Feature Writer Karen Crowder – (Not So) Easy Mac

With some seriously wet weather coming our way this weekend, I decided to cook some comfort food that warms you up on damp and cold days. As I was going through my recipes, a perennial favorite of mine popped out–homemade macaroni and cheese.

Macaroni and cheese has always been one of my favorite dishes since I was a kid and my Mom would serve it on many Friday nights. As Catholics, eating meat was forbidden on this day, so some macaroni and cheese was a common go-to meal for us–not to mention that it was quick and easy to make in general. As an eager kitchen helper, my mother would normally have me stir the white sauce, since it was relatively simple to prepare.

Though simple in theory, that sauce did not always cooperate with me. At 21, as a budding cook, I attempted to make that same white sauce for my own mac and cheese. As a child, I was always in charge of stirring and not necessarily the adding of ingredients, or most importantly, the order they were added. I did not realize that I needed to blend the melted margarine with flour before adding the milk. So I added the flour to the melted margarine and assumed that the milk would thicken everything by itself after that. Imagine my surprise when I found a margarine and flour brick shortly thereafter. In a last ditch effort, I allowed it to simmer on the stove, but not even that would not resurrect it. My mom appreciated my attempts to save it, but the sauce had burned–badly. In tears, I gave up making macaroni and cheese. Perhaps it was just a dish for other cooks.

A year later, determined to not let the infamous sauce beat me, I invented an easy recipe. Using my Mom’s blender, after adding milk first, I added melted butter and flour and blended the mixture for a minute, adding the sauce to cooked pasta afterwards. Using that great appliance saved my dish (and my sanity) and reduced my prep time drastically. After spooning everything into a baking dish and topping it with cheddar cheese, it went into the oven for about a half hour.
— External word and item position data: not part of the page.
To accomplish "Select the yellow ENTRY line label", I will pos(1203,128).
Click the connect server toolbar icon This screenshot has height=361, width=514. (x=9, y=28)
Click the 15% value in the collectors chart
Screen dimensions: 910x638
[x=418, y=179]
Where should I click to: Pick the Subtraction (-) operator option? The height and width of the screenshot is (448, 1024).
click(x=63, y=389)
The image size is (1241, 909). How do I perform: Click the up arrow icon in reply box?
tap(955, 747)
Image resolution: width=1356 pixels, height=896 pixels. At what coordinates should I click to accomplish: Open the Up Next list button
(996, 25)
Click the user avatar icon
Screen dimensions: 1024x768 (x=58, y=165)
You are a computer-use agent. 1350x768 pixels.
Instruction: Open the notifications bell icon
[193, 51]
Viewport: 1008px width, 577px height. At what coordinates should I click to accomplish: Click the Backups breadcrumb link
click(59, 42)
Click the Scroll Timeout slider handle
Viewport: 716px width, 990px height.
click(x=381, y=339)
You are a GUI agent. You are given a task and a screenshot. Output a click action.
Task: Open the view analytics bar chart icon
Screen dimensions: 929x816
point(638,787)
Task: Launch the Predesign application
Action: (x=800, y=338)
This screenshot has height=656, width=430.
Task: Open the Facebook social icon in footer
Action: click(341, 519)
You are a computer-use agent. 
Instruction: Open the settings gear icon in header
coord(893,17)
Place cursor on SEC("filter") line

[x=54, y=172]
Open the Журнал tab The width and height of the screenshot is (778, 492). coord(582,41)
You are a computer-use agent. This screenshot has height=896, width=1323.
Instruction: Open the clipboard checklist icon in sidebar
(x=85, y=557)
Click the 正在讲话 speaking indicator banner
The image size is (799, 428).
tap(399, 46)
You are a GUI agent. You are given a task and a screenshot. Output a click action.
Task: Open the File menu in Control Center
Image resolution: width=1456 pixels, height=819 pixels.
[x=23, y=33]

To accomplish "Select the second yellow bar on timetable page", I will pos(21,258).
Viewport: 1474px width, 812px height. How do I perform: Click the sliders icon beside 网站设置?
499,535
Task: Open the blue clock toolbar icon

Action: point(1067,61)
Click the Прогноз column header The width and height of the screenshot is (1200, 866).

Thus my easy recipe was born, and for a new cook, I felt truly triumphant.

By my mid twenties, I was a voracious reader of Braille cookbooks, always learning as many new recipes as I possibly could. Having found a great method for mastering the art of making a successful white sauce, I was dead set on figuring out how to make new meals. I thank the Braille cookbooks and my mom for giving me specific directions about making white sauce and sticking with me when I felt that all hope for culinary success was lost.